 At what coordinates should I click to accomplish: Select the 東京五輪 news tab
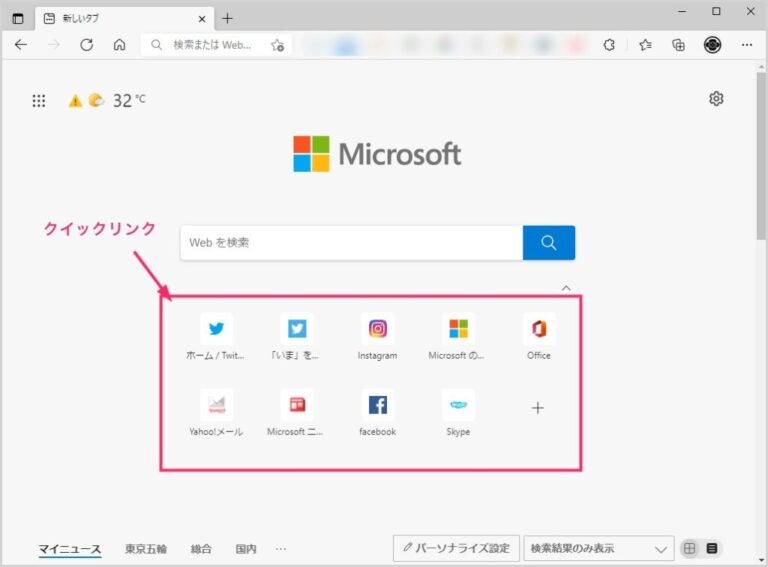[146, 549]
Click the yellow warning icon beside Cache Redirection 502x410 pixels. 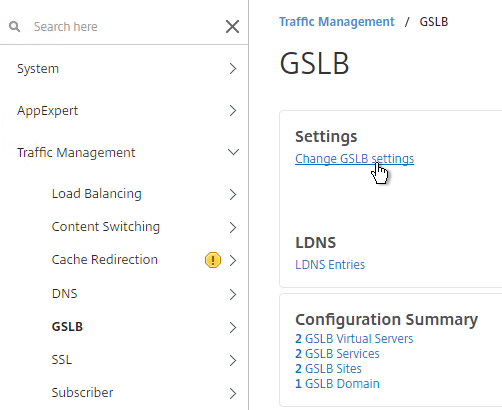click(x=213, y=260)
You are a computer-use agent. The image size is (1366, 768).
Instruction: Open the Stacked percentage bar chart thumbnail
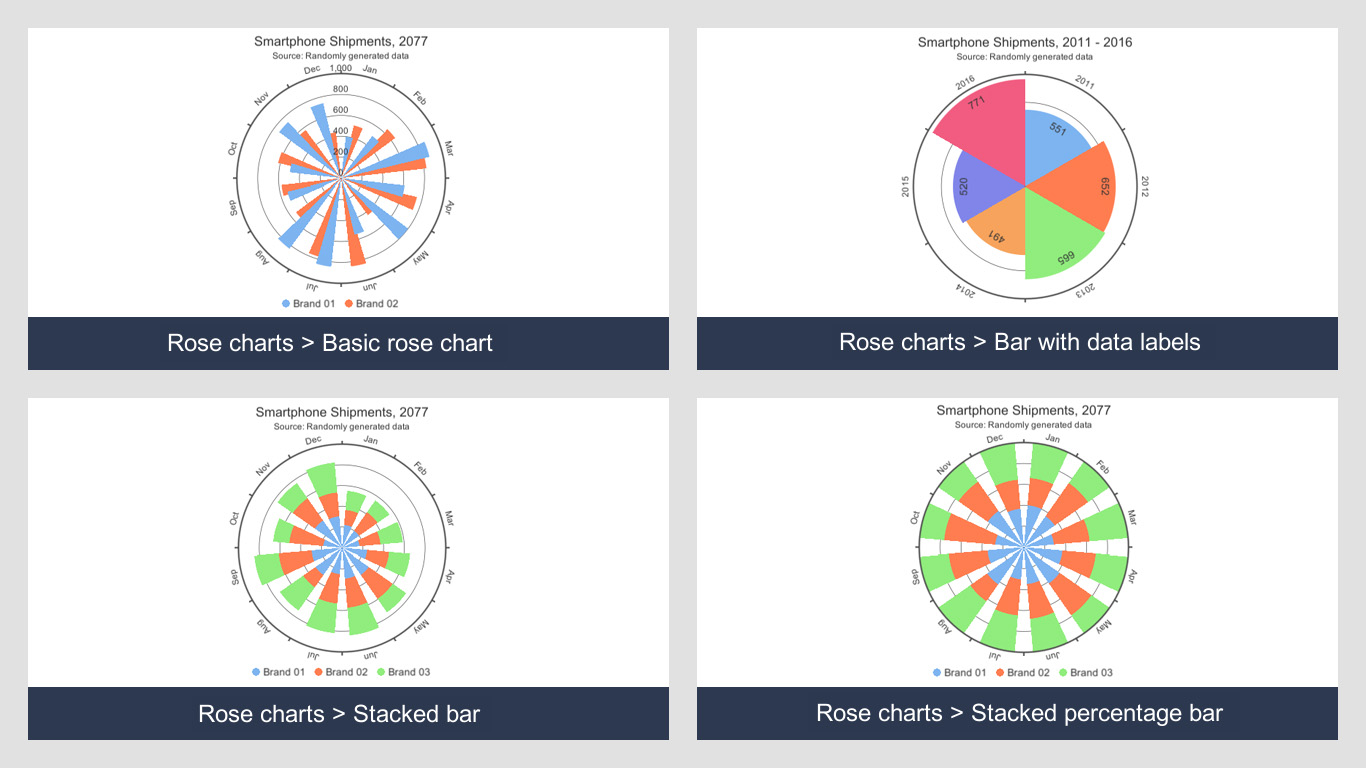pos(1017,543)
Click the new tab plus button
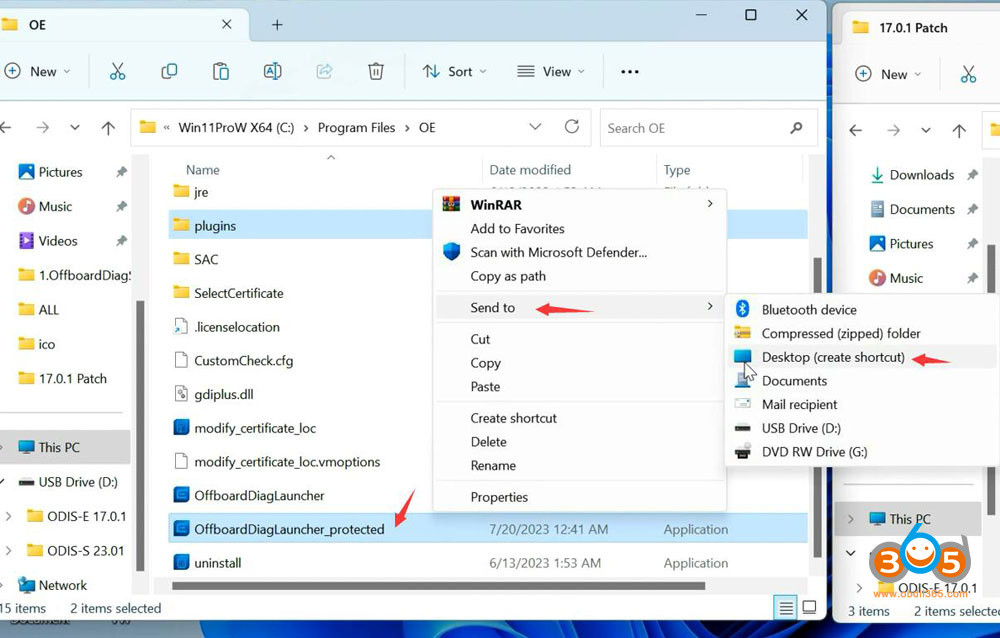The image size is (1000, 638). (277, 24)
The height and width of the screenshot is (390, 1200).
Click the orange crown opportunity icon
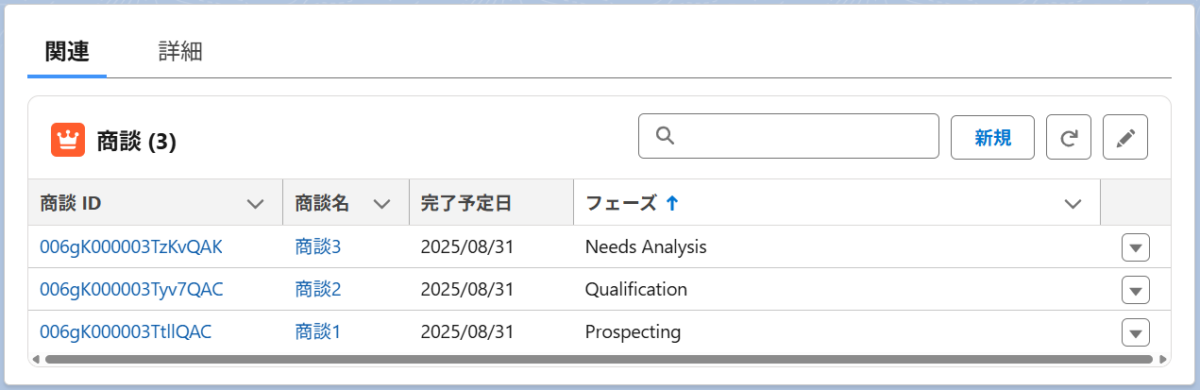click(68, 141)
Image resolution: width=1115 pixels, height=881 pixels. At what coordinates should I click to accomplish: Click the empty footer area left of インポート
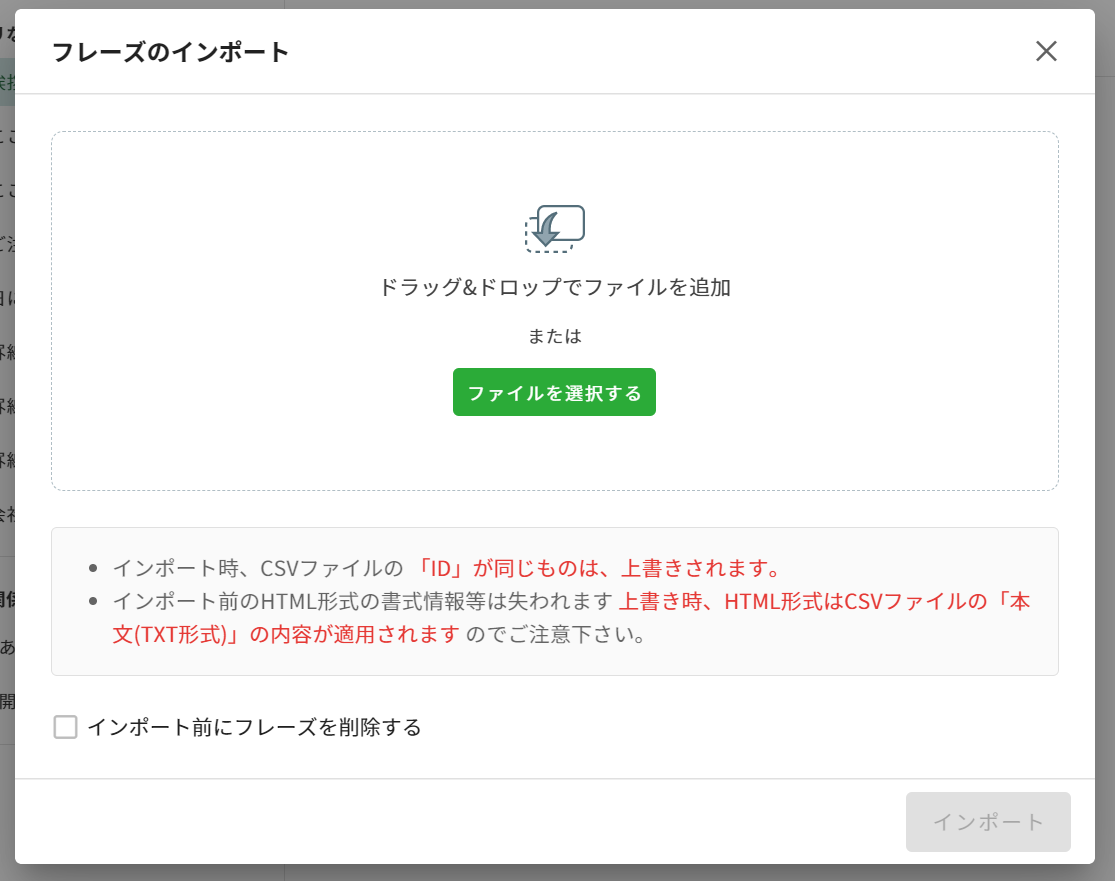coord(450,822)
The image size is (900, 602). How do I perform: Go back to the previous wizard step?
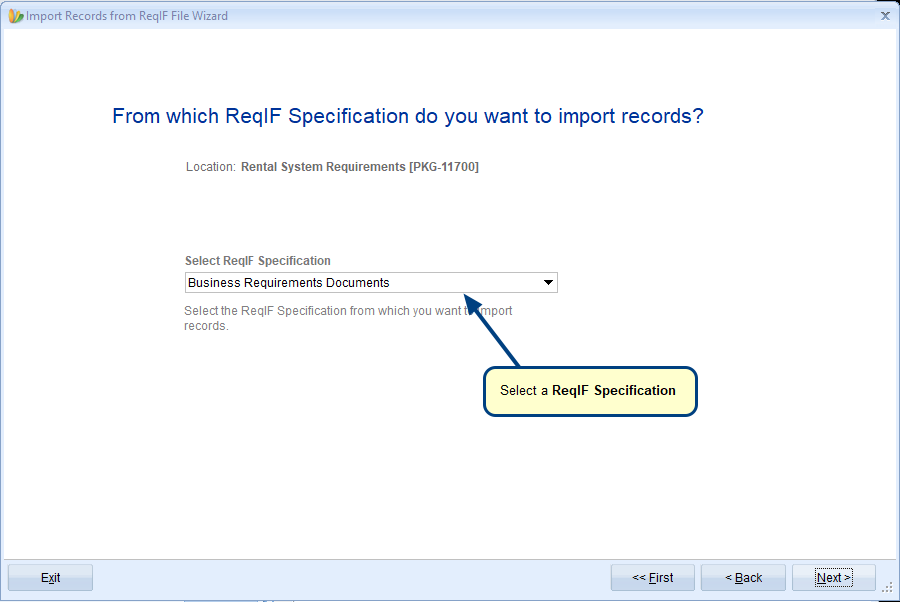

#### EXERCISE DESCRIPTION:
Give again the lines from the line that contains "Instruction: Open the" through the last line of the material above, exactly and with both ends included. Omit the pictures.

#### TASK RESULT:
Instruction: Open the Stacked percentage bar chart thumbnail
pos(1017,543)
Click the new tab plus button
The image size is (1000, 638). (277, 24)
The height and width of the screenshot is (390, 1200).
Click the orange crown opportunity icon
click(68, 141)
Image resolution: width=1115 pixels, height=881 pixels. At what coordinates should I click to accomplish: Click the empty footer area left of インポート
coord(450,822)
The image size is (900, 602). How do I perform: Go back to the previous wizard step?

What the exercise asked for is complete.